HPB-092 for the Treatment of Relapsed and Refractory Acute Myeloid Leukemia
Status:
NOT_YET_RECRUITING
Trial end date:
2027-12-14
Target enrollment:
Participant gender:
Summary
HPB-092 effectively inhibits Fms-like tyrosine kinase 3 (FLT3) mutants with comparable or superior potency to approved FLT3 inhibitors and demonstrates improved selectivity, potentially reducing toxicity. Its highly selective and potent inhibition of Interleukin-1 Receptor-Associated Kinase 4 (IRAK4) may provide additional therapeutic benefits that could enhance treatment efficacy and durability for patients with relapsed or refractory acute myeloid leukemia (RR-AML), further improving clinical outcomes in this population. HPB-092 also has a favorable safety profile, with no major risks identified in preclinical studies.
Phas 1 Study Outline:
1. This is a multicenter, open-label, phase 1 study to evaluate the safety and efficacy of oral HPB-092 as monotherapy in patients with RR-AML.

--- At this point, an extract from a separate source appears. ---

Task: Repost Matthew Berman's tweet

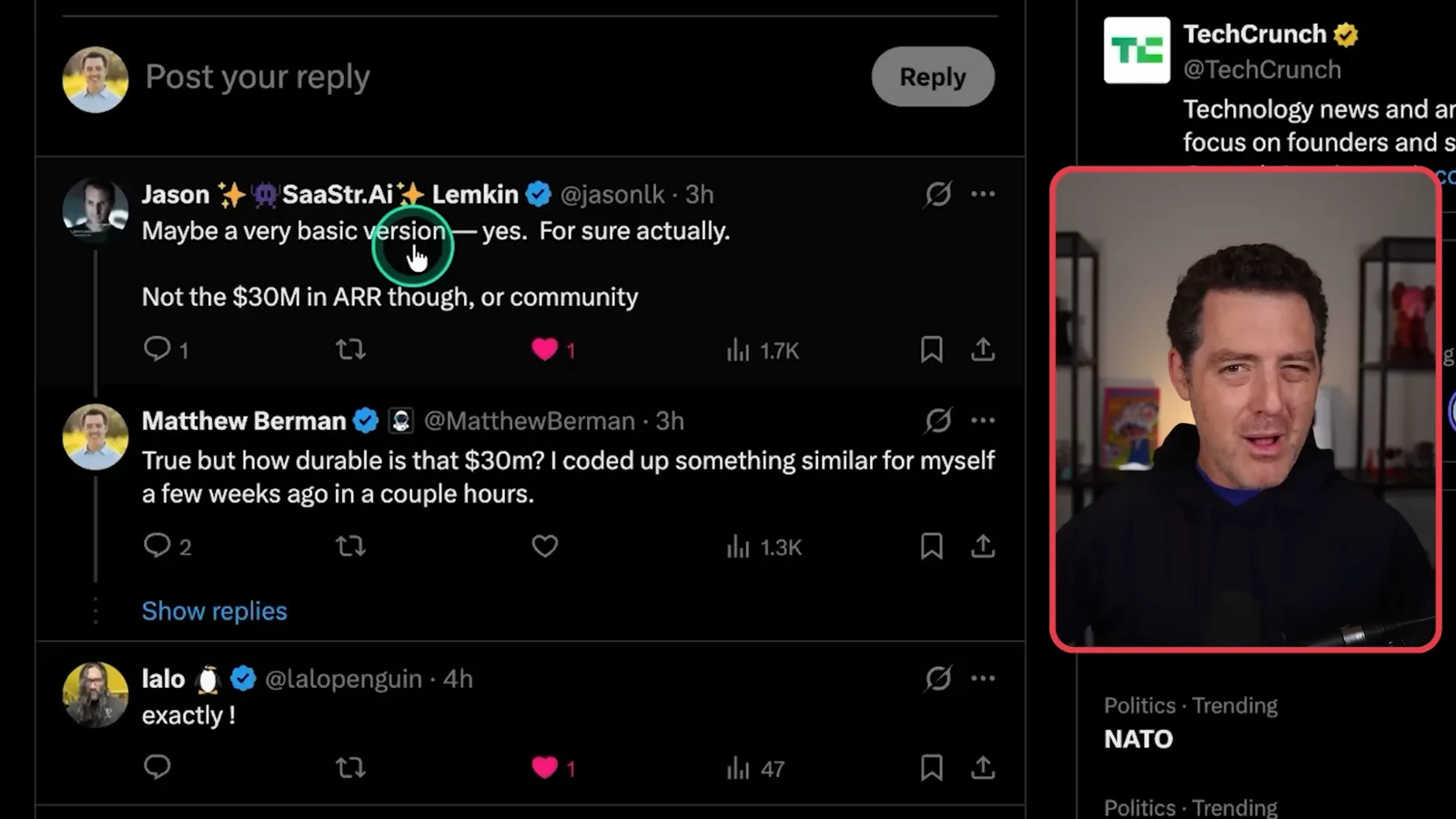Action: pyautogui.click(x=350, y=546)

2. The study aims to assess safety, tolerability, pharmacokinetics (PK), pharmacodynamics (PD), and preliminary efficacy.
3. It consists of two parts: Part A for dose escalation and Part B for dose expansion, involving single or multiple doses.
4. Patients must be diagnosed with morphologically documented RR-AML according to World Health Organization (WHO) 2022 criteria.
5. Baseline assessments will include RR-AML with FLT3 mutations, spliceosome mutations in SF3B1 and U2AF1, as well as other biomarkers, which will be monitored throughout the study.